The right setup keeps translation entirely on your side: invisible to the interviewer, instant, and (with Whisperr) not stored anywhere afterward unless you choose to save it.
Two scenarios at a glance
| In-person interview | Remote video interview |
|---|---|---|
How interviewer speaks | Out loud in the room | Through Zoom / Teams / Google Meet / Webex |
Whisperr device | Your phone (iPhone or Android) | Your laptop, in Chrome |
Audio source | Microphone audio capture | Browser tab audio capture |
Where you read captions | Phone screen, or floating subtitles | Second window beside the meeting, or floating subtitles overlay |
What the interviewer sees | Nothing — same as any candidate with their phone on the desk | Nothing — Whisperr runs on your side only |
Account needed | One (yours) | One (yours) |
Both setups work with 100+ language pairs, run on a single subscription, and don't require the interviewer to install or change anything on their end.
Method 1 — In-person interview (iPhone or Android)
Use this when the interview is in a room, café, office, or anywhere the interviewer's voice reaches you in the air.
0. What you need
- Your phone (iPhone or Android)
- About 30 seconds to set up
1. Install Whisperr
Install Whisperr on iPhone or Android.
2. Pick two languages
Pick two languages. 1. the interviewer's language. 2. your preferred reading language.
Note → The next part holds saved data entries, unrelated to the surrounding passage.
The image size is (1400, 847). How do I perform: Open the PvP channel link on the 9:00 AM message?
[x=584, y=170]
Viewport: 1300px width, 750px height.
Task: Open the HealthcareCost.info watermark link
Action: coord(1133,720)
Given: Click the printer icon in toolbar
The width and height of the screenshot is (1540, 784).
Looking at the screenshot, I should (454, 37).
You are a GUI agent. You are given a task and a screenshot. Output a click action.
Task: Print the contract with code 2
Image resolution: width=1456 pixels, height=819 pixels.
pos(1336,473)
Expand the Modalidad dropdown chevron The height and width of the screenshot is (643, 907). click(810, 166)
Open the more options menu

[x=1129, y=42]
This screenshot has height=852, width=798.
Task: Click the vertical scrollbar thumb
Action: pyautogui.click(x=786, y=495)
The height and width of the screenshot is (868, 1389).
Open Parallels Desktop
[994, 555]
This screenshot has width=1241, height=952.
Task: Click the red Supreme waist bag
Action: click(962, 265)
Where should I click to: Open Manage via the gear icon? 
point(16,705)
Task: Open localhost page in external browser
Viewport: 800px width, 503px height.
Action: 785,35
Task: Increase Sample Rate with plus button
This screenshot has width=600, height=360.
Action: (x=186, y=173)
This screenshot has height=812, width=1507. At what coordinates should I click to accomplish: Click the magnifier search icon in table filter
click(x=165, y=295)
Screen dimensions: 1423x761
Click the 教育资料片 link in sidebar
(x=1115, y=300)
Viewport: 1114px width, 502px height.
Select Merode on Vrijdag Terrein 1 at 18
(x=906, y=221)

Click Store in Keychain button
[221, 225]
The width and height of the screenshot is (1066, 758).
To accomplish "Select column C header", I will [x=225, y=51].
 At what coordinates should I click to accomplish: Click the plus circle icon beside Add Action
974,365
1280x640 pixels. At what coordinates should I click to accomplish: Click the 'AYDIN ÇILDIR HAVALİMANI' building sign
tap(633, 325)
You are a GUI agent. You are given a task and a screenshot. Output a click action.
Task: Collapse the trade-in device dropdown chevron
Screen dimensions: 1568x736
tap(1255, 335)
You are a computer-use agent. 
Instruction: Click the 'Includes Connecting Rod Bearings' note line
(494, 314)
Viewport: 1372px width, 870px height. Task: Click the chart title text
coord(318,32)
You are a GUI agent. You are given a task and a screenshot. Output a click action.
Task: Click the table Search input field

For example: English and Spanish. The order does not matter as this is a two-way translation. You can tap on the "arrow button to change it from two way to one way direction"
3. Start Recording
Tap Recording button and enable microphone permission. Whisperr will use your phone's mic to listen to whoever is speaking in the room.
4. Place the phone
Place the phone on the table in front of you, screen up. The closer to the speaker, the cleaner the capture — but a phone sitting on a desk a meter or two away picks up a normal speaking voice without trouble.
That's it. The interviewer speaks normally. You read along and make sure you understand their language.
Pro tip for keeping it natural
If you're worried about looking distracted, place it flat on the table, and glance at it the same way you'd glance at a notepad. Most candidates take notes during interviews anyway — your captions just happen to be where the notes would be.
Method 2 — Remote video interview (Zoom, Microsoft Teams, Google Meet, Webex)
Use this when the interview is on a online meeting platform. The key move is joining the call from your browser instead of the desktop app, so Whisperr can capture the meeting tab's audio.
0. What you need
- A laptop with a internet browser (Chrome, Firefox, Safari, Edge)
- The interview link (Zoom, Teams, Meet, WebEx)
1. Open Whisperr
Open Whisperr in one Chrome tab (app.whisperr.co) and sign up or sign in.

2. Open the interview link in a browser
Click the interview link in another tab. When prompted, choose "Continue on this browser" instead of "Open in app." This is the one non-obvious detail of the whole setup — Whisperr captures audio from a browser tab, so the meeting needs to be playing in a tab.

3. Pick two languages
1. the interviewer's language. 2. your preferred reading language. For example: English and Spanish. The order does not matter as this is a two-way translation. You can tap on the "arrow button to change it from two way to one way direction"

4. Choose Screen Capture
Click Choose Screen Capture as the audio source. A picker pops up.

5. Select the Chrome Tab
Select the Chrome Tab option in the picker, pick the meeting tab, and make sure "Share tab audio" is ticked. Click Share.

Captions start flowing. The interviewer's voice goes through the meeting platform → into the tab audio → into Whisperr → out as a live bilingual transcript in your reading window.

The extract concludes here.